In 1984, he married a woman from Bergen County and they settled in the Lanoka Harbor section of Lacey Township, where they still live. He taught at St. Joseph Regional High School and coached and taught at Christian Brothers Academy until he started thinking public education would offer more financial benefits, including a pension.

The switch landed him in the Freehold Regional School District, where he continued his education and obtained a supervisory certificate. He eventually became a supervisor of English at the Clayton schools in Gloucester County, where he worked for four years, “until the drive wore me out,” he said.

After obtaining a principal’s certificate at Georgian Court University, DiNicola got a job closer to home in the Galloway Township School District, in the newly created position of director of special projects. 

His involvement with a federal programs administrative group led to his meeting Margate Superintendent Dominick A. Potena during construction of the William H. Ross School. Potena hired DiNicola as principal of the Union Avenue school in 2000, where his job responsibilities included starting an inclusive preschool program for 3- and 4-year-olds.

DiNicola oversaw the closing of the Union Avenue School and became principal at Ross, where he worked until Potena retired and the board hired Theresa DeFranco for the top spot. DiNicola was principal at the Tighe School for a few months before being hired to take DeFranco’s position after she took a job in Absecon in 2013. He is the only principal to have worked in all three of the district's schools.

He said the district has not increased taxes in 10 years, and that Margate is one of the lowest-taxed districts in the county.

“Yet some people think we are doing something wrong. The parents are happy, we are able to meet our expenses, Margate has high ratables and we have high expectations and always look to do better,” he said.

“I dedicated my career to closing the gap between perception and reality,” DiNicola said. “People think one thing, but they don’t know why things are the way they are.”

Ross School Principal Michelle CarneyRay Yoder said she is grateful for his leadership and his caring demeanor.

"I appreciate his kindness as a colleague and as a superintendent. He is passionate about the children and what is best for them and he inspires me to be a better leader," she said.

DiNicola's community involvement includes heading up the Margate-Longport Municipal Alliance and serving on the advisory board for the LEAD drug abuse prevention program.

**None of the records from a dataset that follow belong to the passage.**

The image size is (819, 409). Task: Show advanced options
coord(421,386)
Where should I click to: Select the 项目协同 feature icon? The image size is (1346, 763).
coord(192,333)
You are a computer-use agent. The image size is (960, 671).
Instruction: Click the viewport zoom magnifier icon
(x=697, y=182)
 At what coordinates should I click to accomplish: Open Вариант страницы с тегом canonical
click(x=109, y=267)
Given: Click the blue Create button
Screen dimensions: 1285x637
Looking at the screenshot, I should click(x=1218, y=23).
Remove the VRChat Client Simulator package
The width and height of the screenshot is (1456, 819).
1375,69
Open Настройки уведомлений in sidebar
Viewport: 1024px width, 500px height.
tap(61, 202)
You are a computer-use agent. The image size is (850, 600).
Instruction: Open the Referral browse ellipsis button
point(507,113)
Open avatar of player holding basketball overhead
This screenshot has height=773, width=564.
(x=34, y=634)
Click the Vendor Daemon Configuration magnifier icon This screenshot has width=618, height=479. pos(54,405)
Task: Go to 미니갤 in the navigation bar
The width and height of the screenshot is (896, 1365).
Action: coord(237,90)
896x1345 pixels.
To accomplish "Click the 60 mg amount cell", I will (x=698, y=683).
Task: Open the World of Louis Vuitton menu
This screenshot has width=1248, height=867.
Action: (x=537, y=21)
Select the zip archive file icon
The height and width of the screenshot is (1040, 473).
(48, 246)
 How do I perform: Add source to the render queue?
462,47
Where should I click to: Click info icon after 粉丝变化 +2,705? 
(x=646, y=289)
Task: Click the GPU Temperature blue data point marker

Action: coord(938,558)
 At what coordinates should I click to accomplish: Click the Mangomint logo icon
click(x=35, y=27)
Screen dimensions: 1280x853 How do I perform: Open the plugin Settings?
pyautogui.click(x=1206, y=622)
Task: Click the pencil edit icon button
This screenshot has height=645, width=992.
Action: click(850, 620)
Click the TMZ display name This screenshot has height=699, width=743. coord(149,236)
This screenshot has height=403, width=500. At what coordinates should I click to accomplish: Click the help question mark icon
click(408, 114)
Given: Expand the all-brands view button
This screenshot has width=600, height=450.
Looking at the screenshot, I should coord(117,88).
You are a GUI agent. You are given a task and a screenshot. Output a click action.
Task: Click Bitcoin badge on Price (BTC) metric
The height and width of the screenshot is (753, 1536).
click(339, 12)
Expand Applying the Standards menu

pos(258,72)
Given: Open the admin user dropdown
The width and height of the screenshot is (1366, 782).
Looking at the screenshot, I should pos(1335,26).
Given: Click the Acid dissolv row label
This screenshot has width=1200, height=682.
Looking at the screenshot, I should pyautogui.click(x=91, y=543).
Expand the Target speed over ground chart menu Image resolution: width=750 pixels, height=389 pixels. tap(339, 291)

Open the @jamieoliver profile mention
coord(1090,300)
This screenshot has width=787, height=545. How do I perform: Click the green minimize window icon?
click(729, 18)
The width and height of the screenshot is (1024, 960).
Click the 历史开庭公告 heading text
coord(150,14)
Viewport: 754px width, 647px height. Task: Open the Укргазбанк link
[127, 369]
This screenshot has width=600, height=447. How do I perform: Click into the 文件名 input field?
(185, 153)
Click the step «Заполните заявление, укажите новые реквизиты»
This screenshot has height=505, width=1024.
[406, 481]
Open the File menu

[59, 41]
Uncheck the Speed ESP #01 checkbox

“Even though he doesn’t live here, John is close to the community,” Olivo said. “He is sensitive to the needs of our community, and he puts the kids first. He has maintained a good relationship with the staff, and they respect him because he came up through the ranks.”

One of the most rewarding experiences he had in the community was speaking to the Margate Concerned Citizens group, DiNicola said.

“I hit all their concerns, and we were able to clear the air,” he said.

DiNicola said he is retiring to “go to something,” not to get away from anything.

“I’m running to less responsibility, and flexibility in my schedule,” he said.

His future could include teaching college, “and there will definitely be a road trip in July to see family in Tennessee and Oklahoma,” he said.

He is looking forward to spending more time with his wife of 34 years, Barbara, his two grown children, and his two grandchildren, ages 13 and 10.

He had words of appreciation for the staff he supervises.

“They are extremely self-motivated,” he said. “I like to think that I empower them, and they never, ever, disappoint me. That goes for the administrators, teachers, support staff, office staff and custodians.”

Former Margate Education Association Presdient, teacher Tracy Magel said DiNicola was supportive and allowed teachers to explore the best ways to education students. 

And, during negotiations, "We were able to communicate the needs of our respective sides and come to a compromise that benefited all," she said.

DiNicola said the secret to his success is surrounding himself with smart people, “not so I can tell them what to do, but so they can tell me what to do. And we have some very smart people working here.”